Winter is finally here, which means the truffle season is already well underway!
My love for truffles has been growing steadily over the past few years, so I reached out to my friend Younes, a French chef currently living in Australia, to learn more.
A gourmet fungus
Having a truffle on your table is a rare delight, which makes it one of the most expensive foods in the world. Truffles, a type of fungi, come in many different varieties and can be found in various parts of the world throughout the year, but the truffle-hunting process is always the same.
Because truffles grow several inches below the ground near tree roots, humans use trained dogs to sniff out the telltale aroma they emit when ripening. After the dog locates a truffle, it’s up to the human to determine whether the truffle is truly ready to eat or should be left in the ground for another few days.
As anyone who’s tried them will tell you, truffles have an absolutely unique flavor that isn’t easy to put into words.
To me, it has a garlicky bite with a very intense earthy and musky aroma that’s released as soon as you begin shaving the truffle. The most highly prized, aromatic, and expensive variety is the white truffle. Prices are usually near several thousand dollars a kilo.
Depending on the season, black truffles can be found at half the cost of white truffles. When buying truffles, don’t worry too much about the shape, but be sure to always pick ones that are firm – never spongy.
My first time cooking with truffles in Austria
As a Mexican, truffles have never been part of my kitchen culture. I was introduced to truffles later in life by my husband Johannes. He loves truffles and has taught me not only how to eat them, but how to savor, appreciate, and even cook with them.
In my opinion, the best way to enjoy a truffle is fresh and highly visible as the star of a plate. Whether it’s shaved on top of a poached egg, beef, risotto, or a simple pasta, it can’t fail to make your dish more interesting, delicious, and exciting.
To tell you the truth, I don’t remember exactly when I first tried fresh truffle, but I do remember the first time I cooked with it.
Johannes and I visited a market in Austria where some Italian merchants were selling fresh pasta, meats, produce, and – of course – truffles. As soon as we arrived, we noticed boxes and boxes of fresh truffles and knew we had to bring some home.
The guy selling them shared his expertise and enthusiasm with us, letting us smell them and of course trying to sell us one.
I was nervous, having never cooked with them before, but the opportunity was too good to pass up so we bought a nice, firm truffle, a truffle shaver, and some fresh pasta. Then we stopped by the wine cellar to pick up a good bottle of Chianti Classico Reserva and headed home to make the most luxurious dinner that’s ever come out of my kitchen. But my truffle experience didn’t end there.

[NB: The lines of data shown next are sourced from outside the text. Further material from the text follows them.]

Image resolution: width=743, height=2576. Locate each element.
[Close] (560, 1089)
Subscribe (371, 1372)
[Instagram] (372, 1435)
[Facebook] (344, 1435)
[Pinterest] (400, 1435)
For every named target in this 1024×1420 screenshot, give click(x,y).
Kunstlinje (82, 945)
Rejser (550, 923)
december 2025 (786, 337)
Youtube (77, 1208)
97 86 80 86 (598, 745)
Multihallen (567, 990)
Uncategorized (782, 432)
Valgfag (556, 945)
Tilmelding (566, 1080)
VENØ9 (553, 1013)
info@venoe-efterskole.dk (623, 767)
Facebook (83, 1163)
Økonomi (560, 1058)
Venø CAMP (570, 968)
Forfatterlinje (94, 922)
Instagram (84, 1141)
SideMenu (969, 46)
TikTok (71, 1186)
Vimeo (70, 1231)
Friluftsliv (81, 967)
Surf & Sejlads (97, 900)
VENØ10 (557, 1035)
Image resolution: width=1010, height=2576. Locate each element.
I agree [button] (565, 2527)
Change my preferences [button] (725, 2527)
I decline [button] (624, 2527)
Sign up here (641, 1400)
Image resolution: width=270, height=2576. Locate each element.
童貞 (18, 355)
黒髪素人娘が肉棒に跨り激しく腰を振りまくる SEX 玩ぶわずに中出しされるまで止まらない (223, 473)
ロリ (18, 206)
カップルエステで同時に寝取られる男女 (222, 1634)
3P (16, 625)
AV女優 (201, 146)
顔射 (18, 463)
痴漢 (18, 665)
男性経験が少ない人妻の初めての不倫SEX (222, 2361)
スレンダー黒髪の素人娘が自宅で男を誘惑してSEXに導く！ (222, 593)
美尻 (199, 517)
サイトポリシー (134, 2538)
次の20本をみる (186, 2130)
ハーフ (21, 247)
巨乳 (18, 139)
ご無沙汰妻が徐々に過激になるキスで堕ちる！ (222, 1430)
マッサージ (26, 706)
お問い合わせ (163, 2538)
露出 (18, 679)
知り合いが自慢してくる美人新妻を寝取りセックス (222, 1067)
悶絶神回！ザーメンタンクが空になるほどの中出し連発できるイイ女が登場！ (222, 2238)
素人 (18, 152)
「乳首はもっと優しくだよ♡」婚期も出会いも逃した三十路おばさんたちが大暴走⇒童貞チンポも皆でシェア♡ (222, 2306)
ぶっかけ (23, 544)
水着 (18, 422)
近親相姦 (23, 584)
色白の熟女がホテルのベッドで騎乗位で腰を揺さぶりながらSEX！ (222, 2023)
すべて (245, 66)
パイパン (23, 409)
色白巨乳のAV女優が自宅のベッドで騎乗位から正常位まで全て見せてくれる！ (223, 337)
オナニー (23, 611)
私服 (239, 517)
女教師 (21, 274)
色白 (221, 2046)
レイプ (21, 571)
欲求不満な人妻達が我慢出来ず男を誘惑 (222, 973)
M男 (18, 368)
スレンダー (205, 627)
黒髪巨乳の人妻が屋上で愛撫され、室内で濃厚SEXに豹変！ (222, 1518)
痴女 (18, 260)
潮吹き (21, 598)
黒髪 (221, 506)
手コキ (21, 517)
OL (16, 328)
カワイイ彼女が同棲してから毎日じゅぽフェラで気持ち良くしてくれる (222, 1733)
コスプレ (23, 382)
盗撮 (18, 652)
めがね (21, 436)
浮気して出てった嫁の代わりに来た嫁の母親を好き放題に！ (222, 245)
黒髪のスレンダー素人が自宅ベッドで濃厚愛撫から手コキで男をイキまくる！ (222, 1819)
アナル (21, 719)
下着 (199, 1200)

An exquisite truffle experience in Croatia
Last summer, my husband was reading about the Istrian Peninsula, and how it’s become a required destination for food lovers. We were in desperate need of a holiday, so we immediately booked a hotel and headed off for a week in Rovinj, Croatia.
Picture this – a small Croatian town at the heart of the region that produces excellent olive oil, wine, and truffles, full of new experiences to awaken our inner foodies. As soon as we arrived, we started walking around the town, soaking in all the little coffee places, restaurants, bars, and street markets overflowing with local truffle products.
One of the best dinners we had was in a restaurant called Monte, where we enjoyed one of the most exciting and delicious meals of our lives.
We were personally welcomed by the co-owner, a beautiful blonde lady dressed in white who immediately sold us on a seven-course “adventurous” tasting menu.
Every dish was totally unique and beautifully presented. As the fourth course was presented – “cheek of beef with potato, onion, and mushrooms” – the waitress swooped over, wearing a white glove and holding a gorgeous black truffle. She asked if we would like her to shave some for us, and we couldn’t say yes fast enough.
The combination of the creamy potato and the slow-braised beef dusted with truffle was just delicious, and it paired perfectly with our Super Istrian Cuvée 2009 from Roxanich.
On our way back to Austria, we drove to Motovun, a little village situated on a charming hilltop and surrounded by impressive stone walls.
Motovun is home to a beautiful ancient forest, which is characterized by towering brown oaks and spectacular truffle hunting. Unfortunately, we were there at the wrong time of year, but coming back for a truffle expedition is now definitely on our bucket list.
In the meantime, we chose a quaint local restaurant with a gorgeous view from the top of the hill. Almost everything on the menu included truffle, so we decided to order the beef carpaccio and pasta with fresh-shaved truffles. It was a perfect lunch with a perfect view, and an unforgettable way to end our luxurious truffle trip.
The amazing aroma and earthy taste from truffles is truly impossible to describe – you really have to experience it for yourself. Whether you get the chance to bring truffles into your own kitchen, or just be delighted by them at a restaurant, this is an opportunity you don’t want to miss!